BIND 10 #1522: Implementatio of isc::server_common::SocketRequestor

Wed Jan 4 09:21:29 UTC 2012

#1522: Implementatio of isc::server_common::SocketRequestor
-------------------------------------+-------------------------------------
                   Reporter:         |                 Owner:  jinmei
  vorner                             |                Status:  reviewing
                       Type:  task   |             Milestone:
                   Priority:         |  Sprint-20120110
  blocker                            |            Resolution:
                  Component:         |             Sensitive:  0
  Unclassified                       |           Sub-Project:  Core
                   Keywords:         |  Estimated Difficulty:  0
            Defect Severity:  N/A    |           Total Hours:  10
Feature Depending on Ticket:         |
  Socket creator                     |
        Add Hours to Ticket:  0      |
                  Internal?:  0      |
-------------------------------------+-------------------------------------

Comment (by jinmei):

 Replying to [comment:17 vorner]:

 > > This caused an additional, unexpected issue: if the remote end (in
 > > practice, boss) closes the connection first, requestSocket() would
 > > result in SIGPIPE (and the application would die).  Just like we did
 > > for `SocketSession`, we need to at least ignore that signal.  I've
 > > added that code too (btw I suspect this is also the case for the boss
 -
 > > an app could die after requestSocket(), which would automatically
 > > close the connection).  The fact that we did the same trick again is
 > > another reason why we should unify this and `SocketSession` (but
 > > that's beyond the scope of our current work).
 >
 > Well, this wouldn't be such a problem, because boss is one of the
 components
 > that aren't allowed to crash. And it doesn't close the socket anywhere
 in its
 > code. But maybe better to have it there.

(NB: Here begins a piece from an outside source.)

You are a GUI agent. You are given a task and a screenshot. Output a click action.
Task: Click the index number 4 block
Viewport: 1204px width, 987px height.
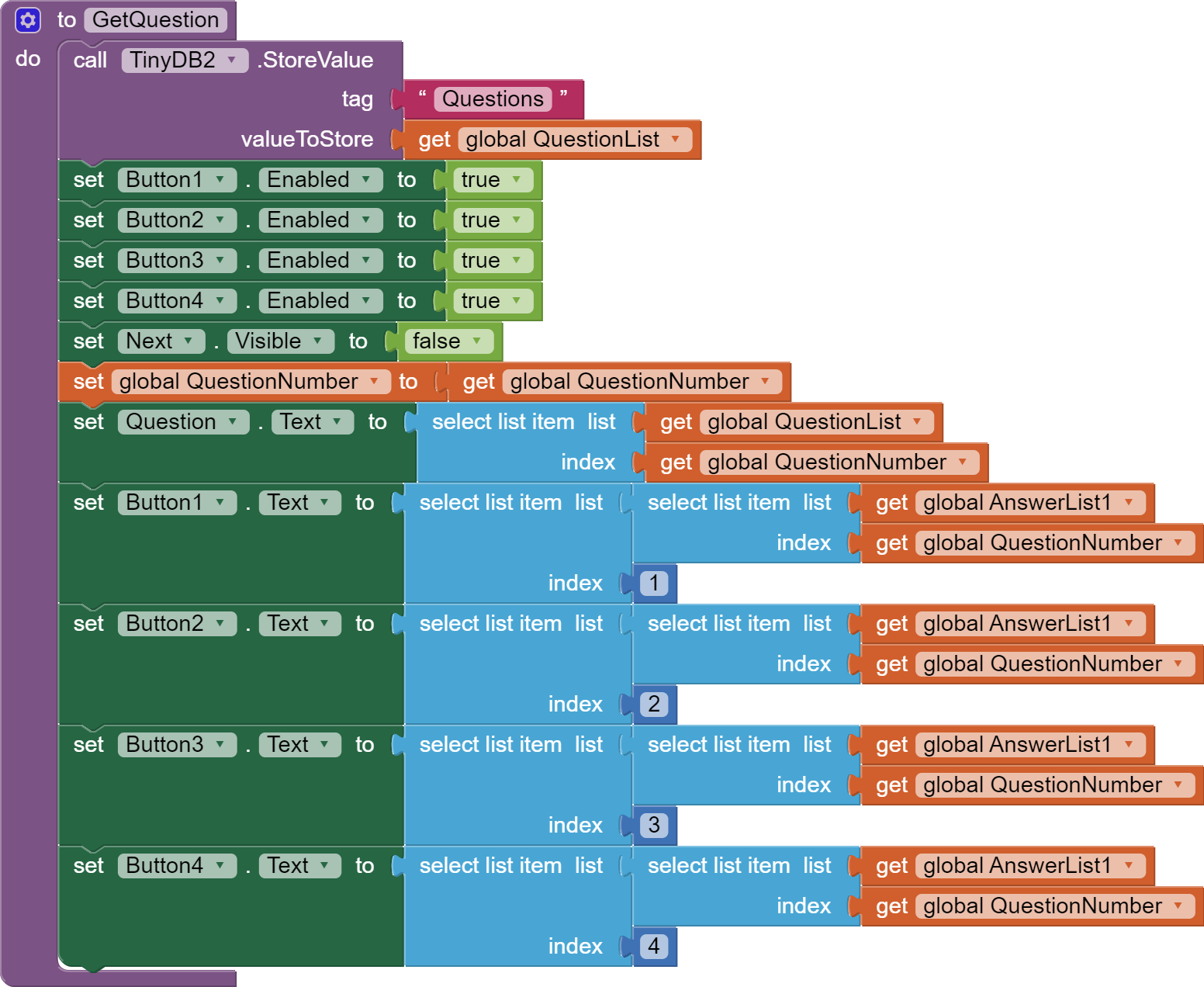[x=654, y=947]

 I'm afraid I was misunderstood.  Assuming your comment is about
 "btw I suspect this is also the case for the boss", what I wanted to
 point out is that a bug in a client component could make the boss
 crash, too.

 > > > Anyway, it would be bad to close the connection. That would signal
 the boss to reclaim all the sockets transferred previously.
 > >
 > > Hmm, on further considering this and other bullet points below, I now
 > > think we should probably manage the states of open sockets at the boss
 > > and applications separately from the channel between them
 >
 > Well, they are bound to the socket they were sent over for a simple
 reason: we
 > need to know when an application crashed, to release its sockets. And it
 seems

 I understood that, but it can be done from the fact that the
 application dies itself.  In any case, as long as a socket could be in
 a broken state, I don't think it acceptable to pretend that it's safe
 to keep using it.  The choices I can see are: drop everything and
 create all necessary sockets from the scratch; similar to the previous
 one, but just abort the application and restart it; or separate the
 socket state and connection state.

 > an overkill to do so much to handle a possible bug, at last for this
 stage of
 > the project, it seems to me.
 >
 > And anyway, I consider this code to be mostly temporary, for two
 reasons:
 >  * If/when we adopt dbus instead of msgq, we can register at the buss to
 tell
 >    the boss when an application that sent given request disconnects from
 the
 >    boss.
 >  * If/when we adopt dbus, we might want to get rid of all this low-level
 >    error-prone code and send the sockets over the dbus (it doesn't allow
 sending
 >    them on windows, but our current code doesn't either). And the socket
 could go
 >    directly in the response to the request, avoiding this two-phase way.
 >
 > So, having a note in the code or low-priority ticket for it is OK, but
 I'd be
 > against trying to solve it now or in the next sprint or like that.

 As a bottom line, I'm not requesting this be addressed within the
 branch or by the release.  But I oppose to doing nothing (beyond
 making some comments) about this even in a near future.  While I admit
 the possibility of this failure mode should be quite small, the
 underlying system is sufficiently complicated and we cannot be so
 sure.  Also, since we don't have a concrete plan of when and how to
 replace msgq yet (and in any case I'm not so sure how the replacement
 magically solves all the problems), I'm not comfortable to use the
 plan as an excuse for not doing anything.   Leaving the possibility of
 undefined behavior in the code for a non determined period seems to be
 irresponsible.

 Maybe my practical suggestion would be to just abort the application
 if such "should not happen" thing happens with an assert or non
 catchable exception.  If it really doesn't happen, it's just fine; if
 it can happen in practical scenario, it's better to know that fact
 sooner.  And I insist we should do it sooner than later - if not for
 the coming release, in the next sprint or so.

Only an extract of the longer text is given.